# Advanced Neural Circuit Policies with MLX

This notebook demonstrates advanced features of the CfC (Closed-form Continuous-time) implementation in MLX, focusing on the CfCRNN for complex sequence processing.

In [None]:
import mlx.core as mx
import mlx.nn as nn
from ncps.mlx import CfCRNN
import numpy as np
import matplotlib.pyplot as plt

## Create a Bidirectional Sequence Model

We'll create a model that processes sequences in both directions using CfCRNN.

In [None]:
class BidirectionalModel(nn.Module):
    def __init__(self, input_size, hidden_size, output_size):
        super().__init__()
        self.rnn = CfCRNN(
            input_size=input_size,
            hidden_size=hidden_size,
            num_layers=2,
            bidirectional=True,
            backbone_units=64,
            backbone_layers=2
        )
        # Since the RNN is bidirectional, output dimension is 2*hidden_size
        self.output_layer = nn.Linear(hidden_size * 2, output_size)
    
    def __call__(self, x, time_delta=None):
        # Get sequence output and final states
        sequence_output, states = self.rnn(x, time_delta=time_delta)
        # Use the final sequence output for prediction
        final_output = self.output_layer(sequence_output[:, -1])
        return final_output

## Generate Complex Sequence Data

We'll create a more complex sequence prediction task that involves multiple sinusoidal components.

In [None]:
def generate_complex_data(batch_size, seq_length):
    t = np.linspace(0, 8*np.pi, seq_length)
    
    # Create sequences with multiple frequency components
    x1 = np.sin(t)
    x2 = 0.5 * np.sin(2*t)
    x3 = 0.25 * np.sin(4*t)
    x = x1 + x2 + x3
    
    # Create batches with 2D input (two features)
    X = np.zeros((batch_size, seq_length-1, 2))
    y = np.zeros((batch_size, 2))
    
    for i in range(batch_size):
        start_idx = np.random.randint(0, len(x)-seq_length)
        # First feature is the signal
        X[i, :, 0] = x[start_idx:start_idx+seq_length-1]
        # Second feature is the derivative
        X[i, :, 1] = np.gradient(x[start_idx:start_idx+seq_length-1])
        # Target is next value and its derivative
        y[i, 0] = x[start_idx+seq_length-1]
        y[i, 1] = np.gradient(x)[start_idx+seq_length-1]
    
    return mx.array(X), mx.array(y)

# Generate example data
X, y = generate_complex_data(batch_size=1, seq_length=100)

# Plot example sequence
plt.figure(figsize=(12, 4))
plt.plot(X[0, :, 0], label='Signal')
plt.plot(X[0, :, 1], label='Derivative')
plt.legend()
plt.title('Example Training Sequence')
plt.show()

## Train the Model with Time-Aware Processing

In [None]:
# Create model and optimizer
model = BidirectionalModel(input_size=2, hidden_size=32, output_size=2)

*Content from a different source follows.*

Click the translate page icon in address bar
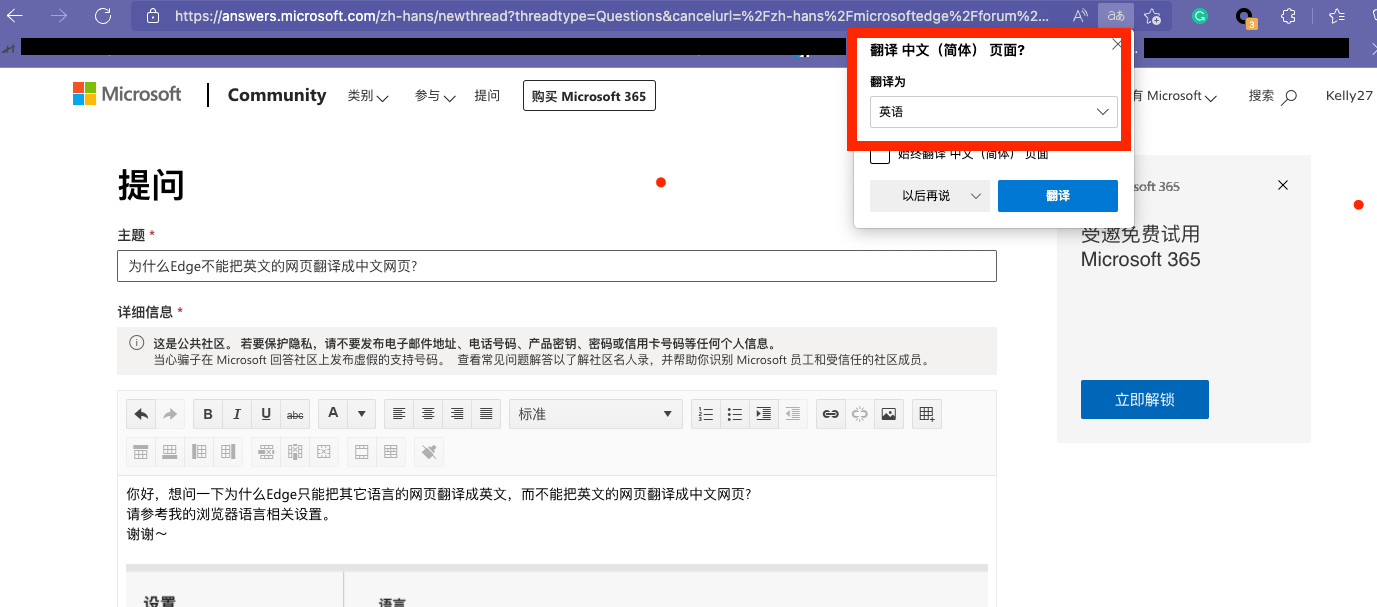pyautogui.click(x=1114, y=15)
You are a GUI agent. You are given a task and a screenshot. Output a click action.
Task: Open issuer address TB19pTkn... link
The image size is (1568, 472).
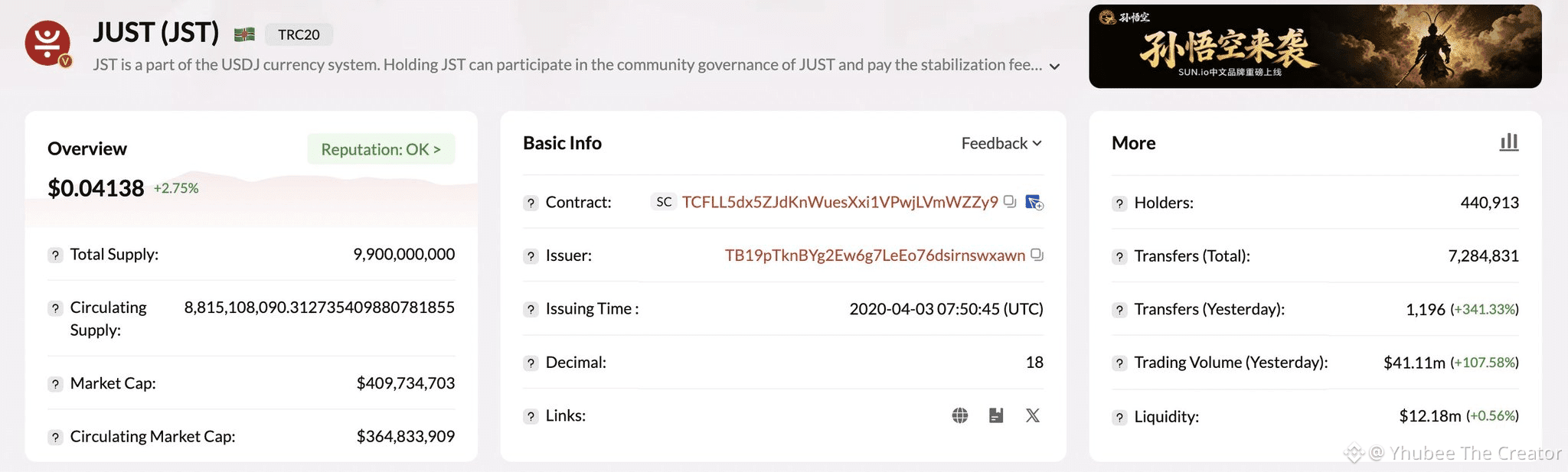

def loss_fn(model, X, y, time_delta=None):
    pred = model(X, time_delta=time_delta)
    return mx.mean((pred - y) ** 2)

# Get gradients function
loss_and_grad_fn = nn.value_and_grad(model, loss_fn)

# Training loop
batch_size = 32
seq_length = 50
n_epochs = 100

optimizer = nn.Adam(learning_rate=0.001)

losses = []
for epoch in range(n_epochs):
    X, y = generate_complex_data(batch_size, seq_length)
    
    # Create variable time deltas to demonstrate time-aware processing
    time_delta = 1.0 + 0.1 * mx.random.uniform((batch_size, seq_length-1))
    
    # Compute loss and gradients
    loss, grads = loss_and_grad_fn(model, X, y, time_delta)
    
    # Update parameters
    optimizer.update(model, grads)
    
    losses.append(float(loss))
    if epoch % 10 == 0:
        print(f"Epoch {epoch}, Loss: {loss}")

# Plot training progress
plt.figure(figsize=(10, 4))
plt.plot(losses)
plt.title('Training Loss')
plt.xlabel('Epoch')
plt.ylabel('MSE Loss')
plt.yscale('log')
plt.grid(True)
plt.show()

## Evaluate Model Predictions

In [None]:
# Generate test sequence
X_test, y_test = generate_complex_data(batch_size=1, seq_length=200)
time_delta_test = mx.ones((1, 199))  # Use constant time steps for testing

# Get predictions
pred = model(X_test, time_delta=time_delta_test)

# Plot results
plt.figure(figsize=(12, 8))

plt.subplot(211)
plt.plot(X_test[0, :, 0], label='Input Signal')
plt.plot(len(X_test[0]), float(pred[0, 0]), 'ro', label='Predicted Signal')
plt.plot(len(X_test[0]), float(y_test[0, 0]), 'go', label='True Signal')
plt.legend()
plt.title('Signal Prediction')

plt.subplot(212)
plt.plot(X_test[0, :, 1], label='Input Derivative')
plt.plot(len(X_test[0]), float(pred[0, 1]), 'ro', label='Predicted Derivative')
plt.plot(len(X_test[0]), float(y_test[0, 1]), 'go', label='True Derivative')
plt.legend()
plt.title('Derivative Prediction')

plt.tight_layout()
plt.show()